Zululand Energy Terminal (ZET) has called for expressions of interest from engineering, procurement and construction (EPC) contractors for its proposed liquefied natural gas (LNG) import terminal at the Port of Richards Bay.
This is the first stage of a contractor selection process that will progress through a request for information and then a request for proposal before main EPC contractors are appointed. The process intends to assess the technical capability and experience of potential contractors for the preparation and execution of the project, ZET said.
The latest development follows a series of recent milestones for the project.
Last week, ZET and ExxonMobil South Africa LNG signed a preliminary agreement covering a potential LNG supply arrangement for the terminal.
Earlier this month, Eskom signed a heads of agreement with ZET under which it will become the proposed terminal’s foundation customer. The agreement establishes a framework for Eskom to use the proposed open-access LNG import, storage and regasification infrastructure to support its planned 3 000 MW gas-to-power programme.
“Securing foundation customer status at the ZET provides a critical enabler for our 3 000 MW gas programme,” Eskom Group Chief Executive Dan Marokane said in the joint announcement.
Phase 1 of the project plans to include a floating storage unit and an onshore regasification system with capacity of about three million tonnes per annum of LNG. A second phase will add further regasification and storage capacity.
The terminal intends to provide LNG receiving, storage, regasification, truck loading, marine bunkering and gas transmission services. ZET said the project will be developed in phases with an initial floating storage and regasification configuration followed by onshore storage expansion.
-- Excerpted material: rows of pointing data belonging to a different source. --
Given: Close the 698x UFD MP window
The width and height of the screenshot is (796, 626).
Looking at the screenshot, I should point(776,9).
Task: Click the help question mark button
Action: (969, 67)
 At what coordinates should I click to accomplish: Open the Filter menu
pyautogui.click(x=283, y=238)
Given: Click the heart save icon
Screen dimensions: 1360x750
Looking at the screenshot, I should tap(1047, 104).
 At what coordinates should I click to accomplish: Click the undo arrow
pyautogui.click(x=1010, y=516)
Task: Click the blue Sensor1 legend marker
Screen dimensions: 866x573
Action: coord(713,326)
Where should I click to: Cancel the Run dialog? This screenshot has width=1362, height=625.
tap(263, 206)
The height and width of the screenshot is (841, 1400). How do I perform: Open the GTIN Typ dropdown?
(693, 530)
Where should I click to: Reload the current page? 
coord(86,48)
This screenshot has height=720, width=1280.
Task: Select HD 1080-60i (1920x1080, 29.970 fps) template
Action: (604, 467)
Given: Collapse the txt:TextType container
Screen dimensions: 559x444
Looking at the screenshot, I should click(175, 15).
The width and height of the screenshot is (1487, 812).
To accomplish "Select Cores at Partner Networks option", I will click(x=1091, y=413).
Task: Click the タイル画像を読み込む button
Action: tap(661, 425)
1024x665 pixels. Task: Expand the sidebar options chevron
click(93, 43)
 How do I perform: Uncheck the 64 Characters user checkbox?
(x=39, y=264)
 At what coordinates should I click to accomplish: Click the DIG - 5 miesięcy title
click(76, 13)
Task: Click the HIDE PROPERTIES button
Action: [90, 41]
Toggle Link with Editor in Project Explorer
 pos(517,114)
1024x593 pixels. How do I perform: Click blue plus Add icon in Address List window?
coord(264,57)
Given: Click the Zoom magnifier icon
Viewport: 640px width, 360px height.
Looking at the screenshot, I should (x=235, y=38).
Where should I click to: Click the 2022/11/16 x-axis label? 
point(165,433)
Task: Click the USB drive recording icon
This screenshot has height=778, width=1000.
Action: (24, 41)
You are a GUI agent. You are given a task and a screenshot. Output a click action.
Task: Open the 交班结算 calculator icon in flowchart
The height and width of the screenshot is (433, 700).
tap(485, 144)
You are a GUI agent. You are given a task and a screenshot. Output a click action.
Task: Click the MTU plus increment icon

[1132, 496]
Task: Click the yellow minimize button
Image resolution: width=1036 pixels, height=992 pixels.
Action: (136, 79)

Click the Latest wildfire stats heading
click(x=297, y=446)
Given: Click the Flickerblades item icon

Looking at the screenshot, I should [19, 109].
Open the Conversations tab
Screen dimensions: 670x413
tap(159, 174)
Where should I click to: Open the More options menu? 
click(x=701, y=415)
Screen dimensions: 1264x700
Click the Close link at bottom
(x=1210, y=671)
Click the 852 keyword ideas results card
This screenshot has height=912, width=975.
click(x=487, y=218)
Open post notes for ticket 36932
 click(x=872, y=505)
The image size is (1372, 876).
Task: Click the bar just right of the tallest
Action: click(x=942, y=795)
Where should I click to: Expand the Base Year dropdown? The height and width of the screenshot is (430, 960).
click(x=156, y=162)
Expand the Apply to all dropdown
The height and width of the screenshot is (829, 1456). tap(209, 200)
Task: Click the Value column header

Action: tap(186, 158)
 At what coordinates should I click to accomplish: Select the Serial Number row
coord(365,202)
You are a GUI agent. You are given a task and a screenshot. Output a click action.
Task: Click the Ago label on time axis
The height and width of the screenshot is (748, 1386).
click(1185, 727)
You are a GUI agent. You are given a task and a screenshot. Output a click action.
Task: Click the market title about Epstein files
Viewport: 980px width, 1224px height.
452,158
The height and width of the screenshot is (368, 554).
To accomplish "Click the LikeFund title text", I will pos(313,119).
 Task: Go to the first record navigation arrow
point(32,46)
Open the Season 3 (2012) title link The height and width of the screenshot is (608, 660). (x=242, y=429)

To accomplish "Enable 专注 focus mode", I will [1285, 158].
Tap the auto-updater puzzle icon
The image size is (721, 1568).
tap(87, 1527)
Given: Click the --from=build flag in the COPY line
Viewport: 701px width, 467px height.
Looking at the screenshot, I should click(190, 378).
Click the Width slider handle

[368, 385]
The proposed terminal is planned for the South Dunes precinct at the Port of Richards Bay under a 25-year terminal operator agreement with Transnet National Ports Authority. ZET is a joint venture between Vopak Terminal Durban and Transnet Pipelines.
The project is also linked to Transnet Pipelines’ proposed repurposing of the Lilly gas pipeline, which could provide a transmission route from Richards Bay towards industrial users in KwaZulu-Natal. Transnet Pipelines previously sought market interest in capacity on the repurposed pipeline.
The terminal remains subject to the conclusion of customer commitments, approvals, financing and later EPC appointments.